Auf der anderen Seite ist nicht zu übersehen, dass Napoleon für Cronin als 66Lichtgestalt erscheint, als der Verbreiter von Liberalität und Menschenrechten, der nur durch die perfiden Umtriebe der Engländer an einem dauerhaften Friedenschluss gehindert wurde. Sicher, Napoleon konnte durchaus ausrasten, seine Untergebenen ohrfeigen und die Gesandten anbrüllen, aber nur um sich am nächsten Tag um so rührender um sie zu kümmern. Dass er den Herzog von Enghien entführen und hinrichten ließ, muss man verstehen, denn trachteten nicht zugleich auch die bourbonischen Schergen ihm selbst nach dem Leben? Auch der Feldzug nach Russland, der Anfang vom Ende, erscheint in der Darstellung Cronins als unausweichlich, denn die humanen Errungenschaften des Empires wurden durch die Expansionsgelüste des russischen Autokratismus in ihrem Kernbestand bedroht. Man sieht, nicht jeder, der Napoleons Verdienste um die Konsolidierung Frankreiches zwischen 1799 bis 1804 anerkennt, wird diesen Urteilen folgen mögen.
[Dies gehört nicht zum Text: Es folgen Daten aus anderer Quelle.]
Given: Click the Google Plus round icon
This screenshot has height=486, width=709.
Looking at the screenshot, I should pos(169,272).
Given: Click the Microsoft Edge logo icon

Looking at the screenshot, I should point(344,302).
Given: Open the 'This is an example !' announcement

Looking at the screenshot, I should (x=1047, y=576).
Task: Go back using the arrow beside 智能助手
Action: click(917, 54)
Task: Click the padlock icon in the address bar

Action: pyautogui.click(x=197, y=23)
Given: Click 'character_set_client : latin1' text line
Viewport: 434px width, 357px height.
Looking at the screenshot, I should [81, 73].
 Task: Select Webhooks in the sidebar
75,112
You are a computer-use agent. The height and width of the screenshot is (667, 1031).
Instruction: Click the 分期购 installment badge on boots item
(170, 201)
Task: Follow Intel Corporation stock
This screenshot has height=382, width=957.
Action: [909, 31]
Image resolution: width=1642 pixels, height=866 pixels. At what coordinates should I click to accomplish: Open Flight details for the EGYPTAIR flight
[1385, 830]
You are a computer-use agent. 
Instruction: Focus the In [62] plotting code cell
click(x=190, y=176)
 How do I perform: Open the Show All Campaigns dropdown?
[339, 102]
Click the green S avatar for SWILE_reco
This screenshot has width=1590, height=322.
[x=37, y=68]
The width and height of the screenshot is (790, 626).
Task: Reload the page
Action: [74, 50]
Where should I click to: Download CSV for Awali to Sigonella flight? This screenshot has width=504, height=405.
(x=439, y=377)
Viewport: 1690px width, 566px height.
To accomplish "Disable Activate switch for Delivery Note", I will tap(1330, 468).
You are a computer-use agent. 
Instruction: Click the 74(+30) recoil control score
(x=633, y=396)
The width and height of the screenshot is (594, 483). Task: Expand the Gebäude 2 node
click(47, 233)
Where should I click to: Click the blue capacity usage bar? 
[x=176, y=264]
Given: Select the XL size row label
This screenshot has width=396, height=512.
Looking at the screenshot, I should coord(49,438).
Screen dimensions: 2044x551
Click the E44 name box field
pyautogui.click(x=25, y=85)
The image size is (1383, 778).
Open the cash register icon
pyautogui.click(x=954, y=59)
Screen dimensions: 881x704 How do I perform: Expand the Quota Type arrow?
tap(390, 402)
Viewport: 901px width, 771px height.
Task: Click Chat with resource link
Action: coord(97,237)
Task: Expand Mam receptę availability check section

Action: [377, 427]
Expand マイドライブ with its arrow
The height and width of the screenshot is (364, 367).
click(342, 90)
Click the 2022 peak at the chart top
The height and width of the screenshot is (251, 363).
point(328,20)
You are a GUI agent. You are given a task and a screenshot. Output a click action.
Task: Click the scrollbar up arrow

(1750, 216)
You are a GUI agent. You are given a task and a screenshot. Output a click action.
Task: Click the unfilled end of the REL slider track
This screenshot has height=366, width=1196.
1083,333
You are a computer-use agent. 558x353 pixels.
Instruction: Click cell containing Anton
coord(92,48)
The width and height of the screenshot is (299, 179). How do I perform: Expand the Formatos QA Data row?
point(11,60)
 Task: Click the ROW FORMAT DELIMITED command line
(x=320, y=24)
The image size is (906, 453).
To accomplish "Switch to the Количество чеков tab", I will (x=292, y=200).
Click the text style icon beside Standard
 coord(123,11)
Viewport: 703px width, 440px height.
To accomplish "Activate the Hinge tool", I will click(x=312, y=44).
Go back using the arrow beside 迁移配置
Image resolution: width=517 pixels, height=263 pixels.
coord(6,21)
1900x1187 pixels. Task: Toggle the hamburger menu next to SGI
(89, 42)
Erschwerend kommt hinzu, dass die Schattenseiten des napoleonischen Empire fast vollständig unter den Tisch des Biographen fallen: etwa die erheblichen menschlichen und materiellen Kontributionen, die die abhängigen Gebiete an das Kaiserreich zu entrichten hatten, die Misswirtschaft der Napoleoniden und das völlige Unverständnis gegenüber dem Freiheitsdrang der unterworfenen Völker, das Napoleon schließlich zu Fall brachte. Wenn man es genau betrachtet, werden auch den Mitspielern in diesem großen Menschheitsdrama, etwa Kaiser Franz I, König Friedrich Wilhelm III und Königin Marie Louise, Zar Alexander I , den englischen Regierungschefs, Metternich und allen anderen immer nur Statistenrollen zugeteilt, so dass ihr Handeln meist als treulos und bösartig aber nicht als nachvollziehbar und interessengeleitet erscheint. Das ist ein recht hoher Preis, den der Biograph für die möglichst plastische Präsentation seiner Hauptfigur entrichtet hat.